***** DOCUMENT TEXT *****
When faced with a difficult or trying experience, do you “feel pure joy”?
I have struggled with this verse “Consider it pure joy, my brothers, whenever you face trials… knowing that the testing of your faith produces perseverance.” James 1:2-3. As I have wrestled with this verse, I have found that it doesn’t mean if you are a good Christian you will have joy no matter what. While you sit by your baby in the hospital and watch him scream as the nurses poke and prod his little hand trying to find a vein in his arm, you will not have joy. Or as you write the check to the mechanic using the rent money for this month, you will not have joy. When I am faced with trying circumstances, it’s hard for me to think of joyful thoughts, much less feel joy in the midst of them. I have tried, but it doesn’t work.
I recently came across Beth Moore’s word study on the word “consider” and “persevere”, and it helped me see this verse in a new way that made much more sense. So take heart my friends, this will help you if you have had the same struggle.
“The word consider calls us to a mental exercise. Not an emotion. James isn’t telling us to have a knee-slapper over all we’re going through. He’s telling us to think, to reflect, and to esteem the unalloyed (pure) joys available to us.” ~ Beth Moore
Let’s replace “consider” with “think or reflect on”:
- This is how I mis-interpreted this verse: Feel great joy, my brother, whenever you experience various trials.
- This is what it says: Reflect on the joy available to us, my brother, whenever you experience various trials.
Do you see the difference?
*****
- EXERCISE REQUIREMENTS:
1: Repeat the passage of the post about James 1:2-3 starting with "I recently came" and going on through "the same struggle.".
2: In the post about James 1:2-3, what three things does the Beth Moore quote say James is telling us to do?
Rely only on the post about James 1:2-3.
***** PROVIDED RECORDS *****
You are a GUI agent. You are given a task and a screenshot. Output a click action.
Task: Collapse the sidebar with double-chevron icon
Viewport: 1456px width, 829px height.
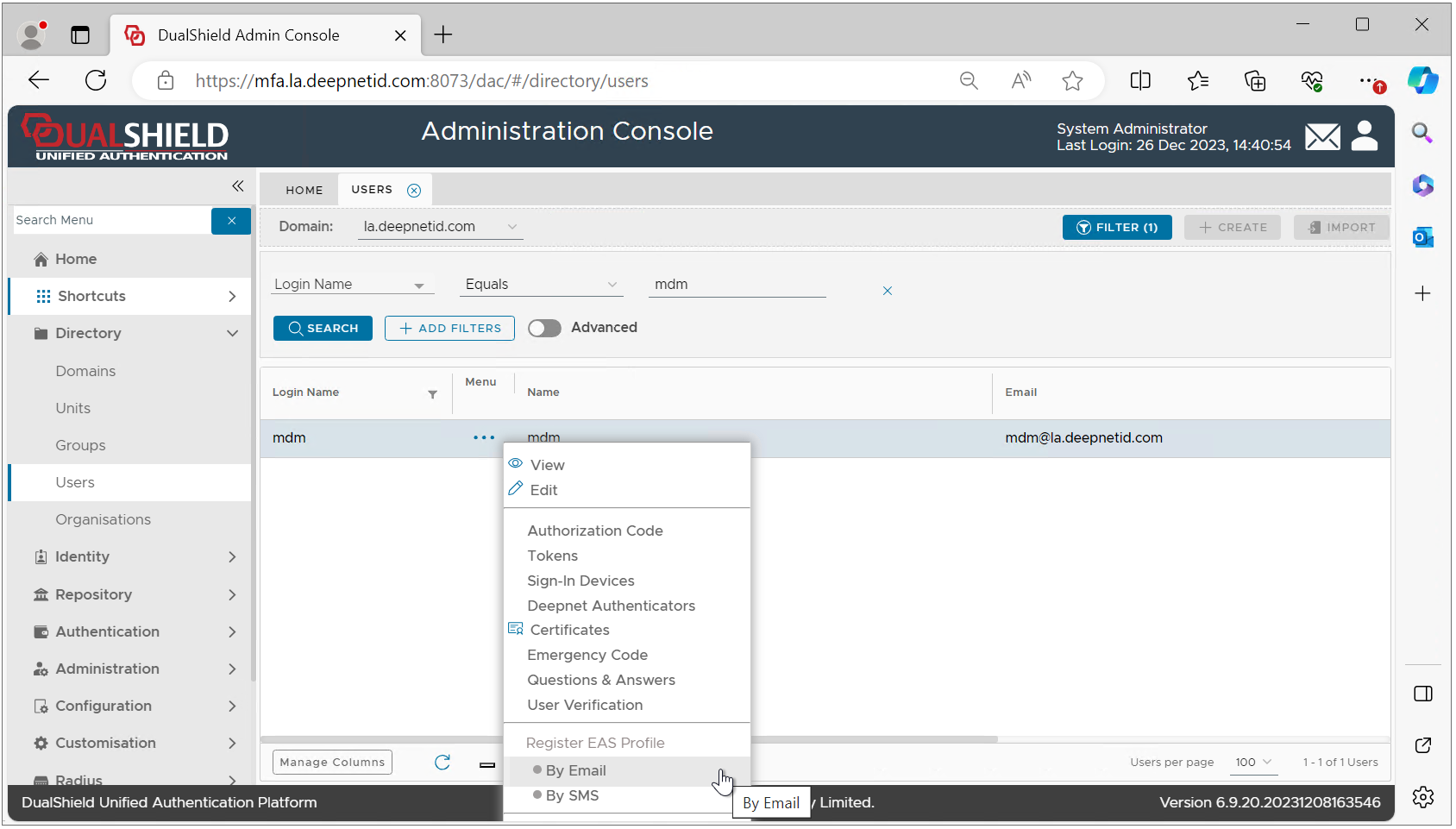237,186
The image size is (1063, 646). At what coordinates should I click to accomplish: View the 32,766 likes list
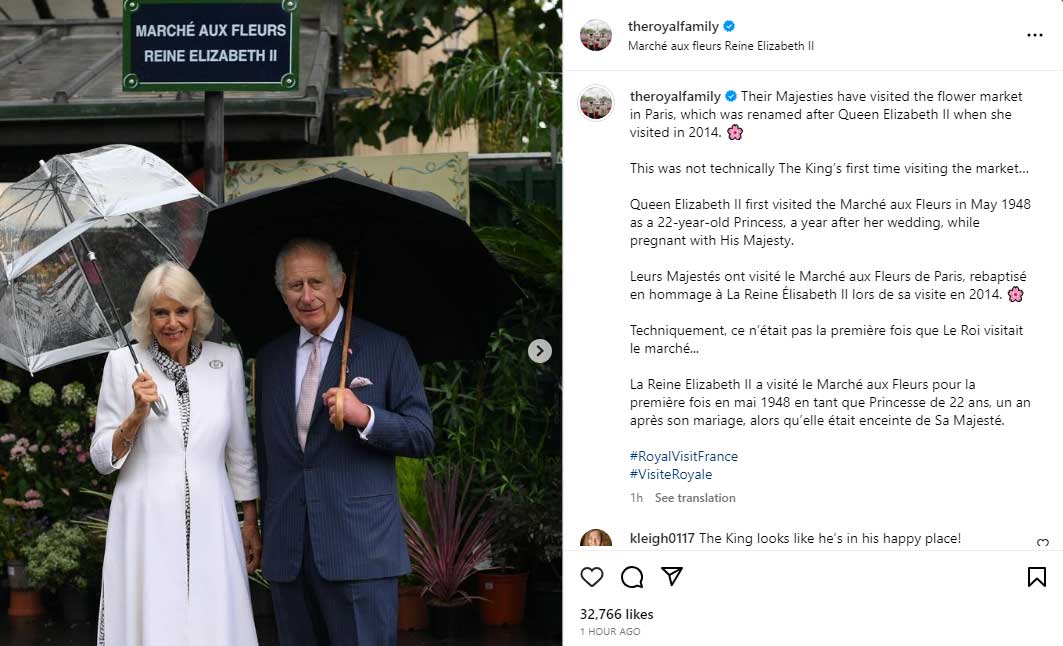pyautogui.click(x=616, y=614)
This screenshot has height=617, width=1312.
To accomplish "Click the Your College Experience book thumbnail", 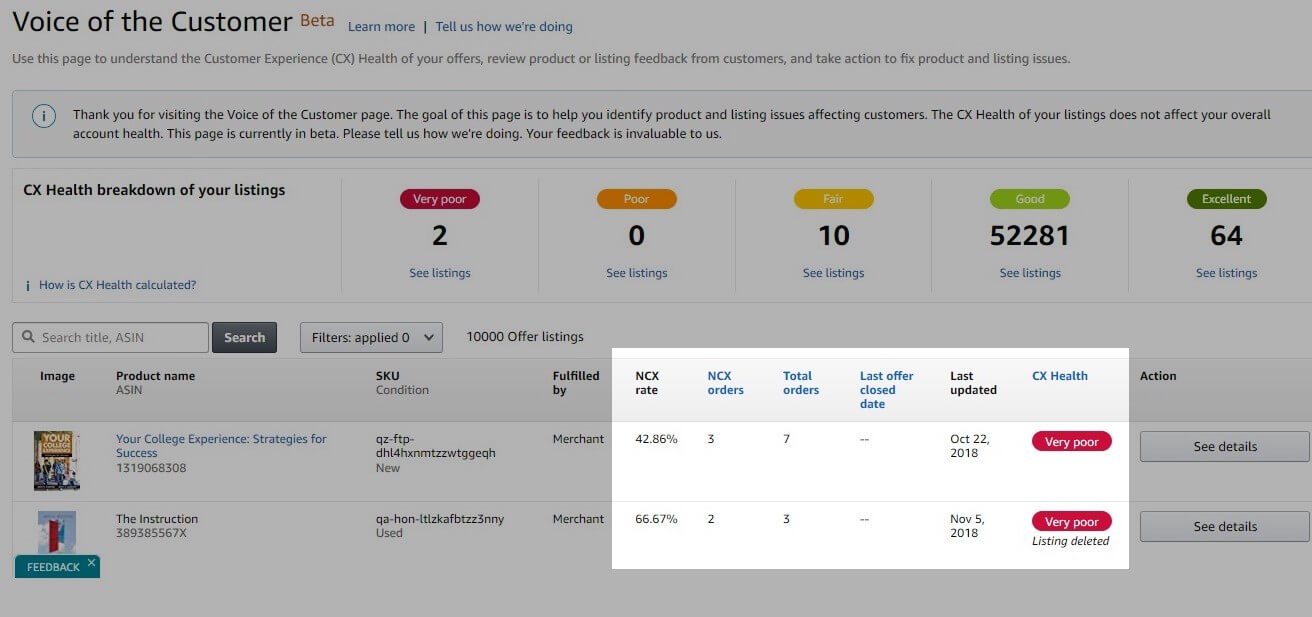I will tap(56, 459).
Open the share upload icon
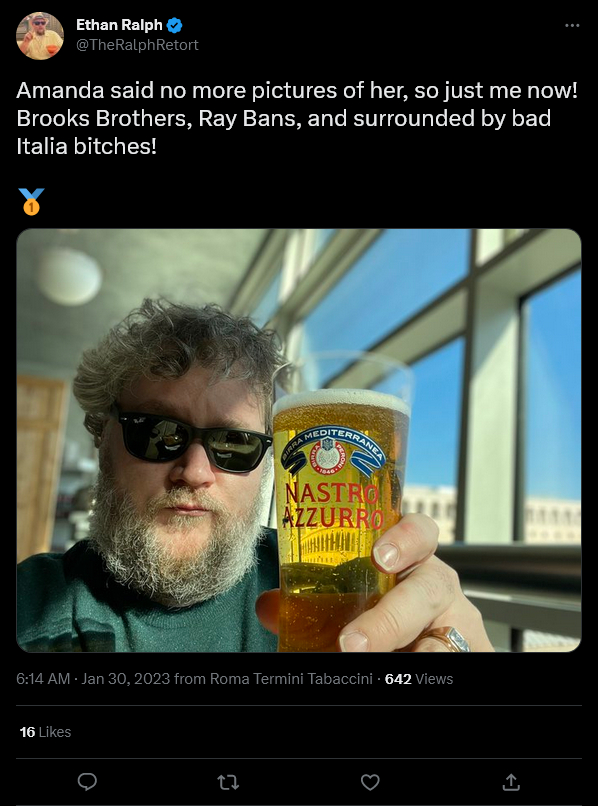 pyautogui.click(x=511, y=782)
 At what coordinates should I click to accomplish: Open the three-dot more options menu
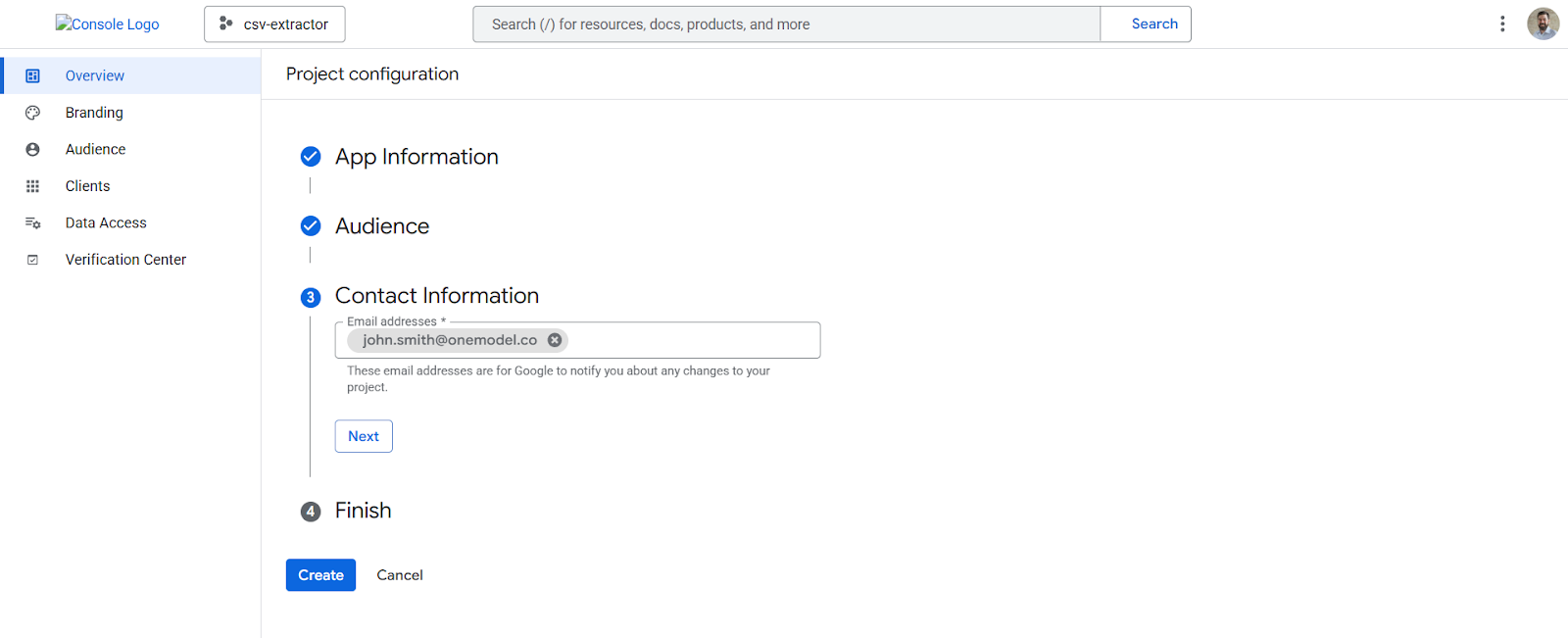click(1501, 24)
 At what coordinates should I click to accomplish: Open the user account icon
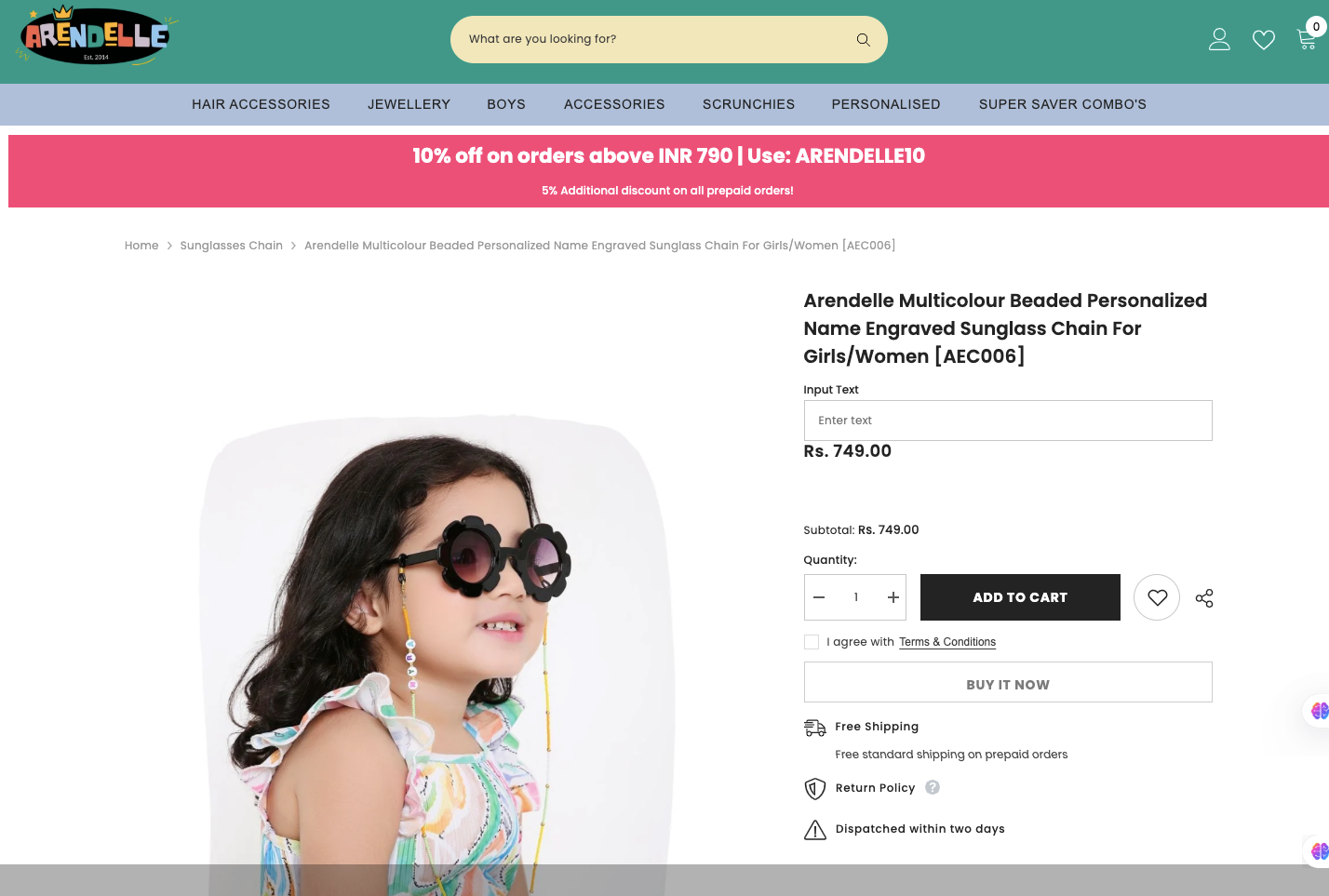pyautogui.click(x=1219, y=39)
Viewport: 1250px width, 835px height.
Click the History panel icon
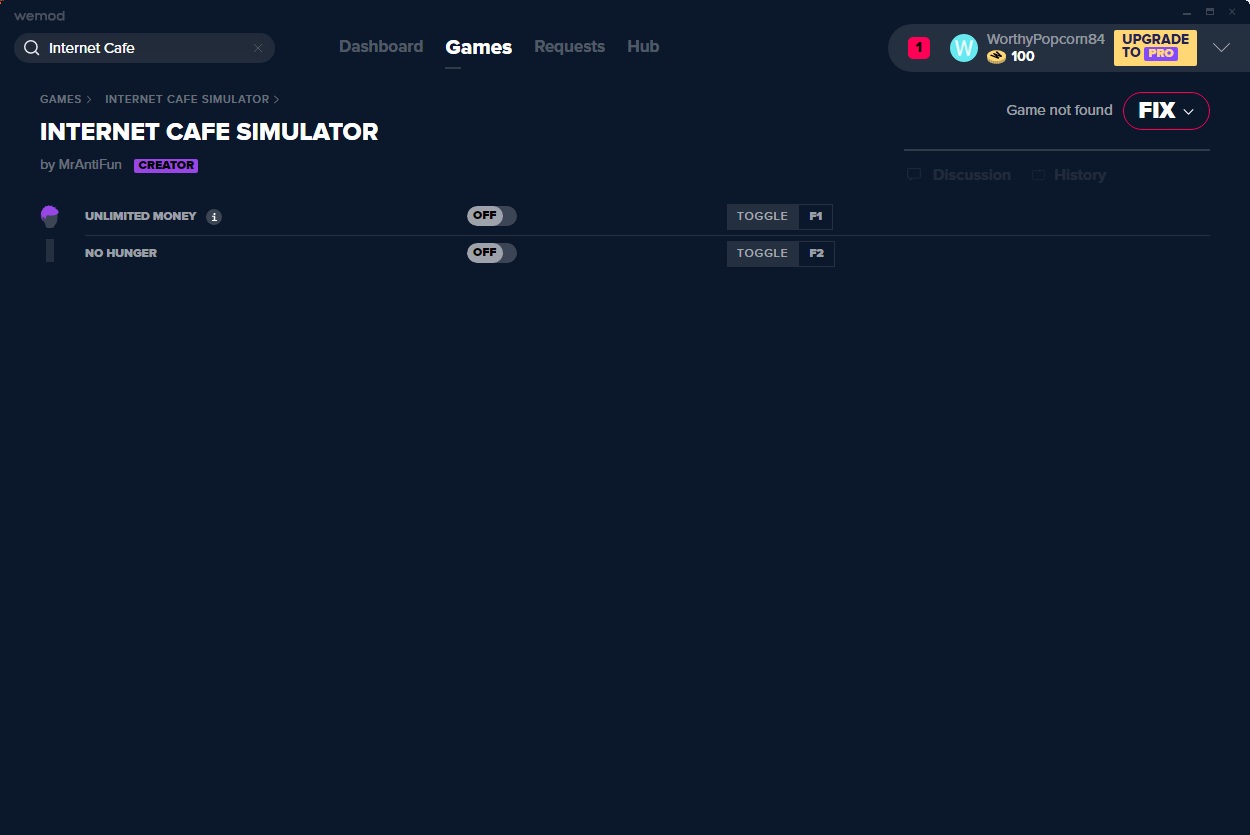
*****
- SOLUTION SET:
1:
I recently came across Beth Moore’s word study on the word “consider” and “persevere”, and it helped me see this verse in a new way that made much more sense. So take heart my friends, this will help you if you have had the same struggle.

2:
- to think
- to reflect
- to esteem the unalloyed (pure) joys available to us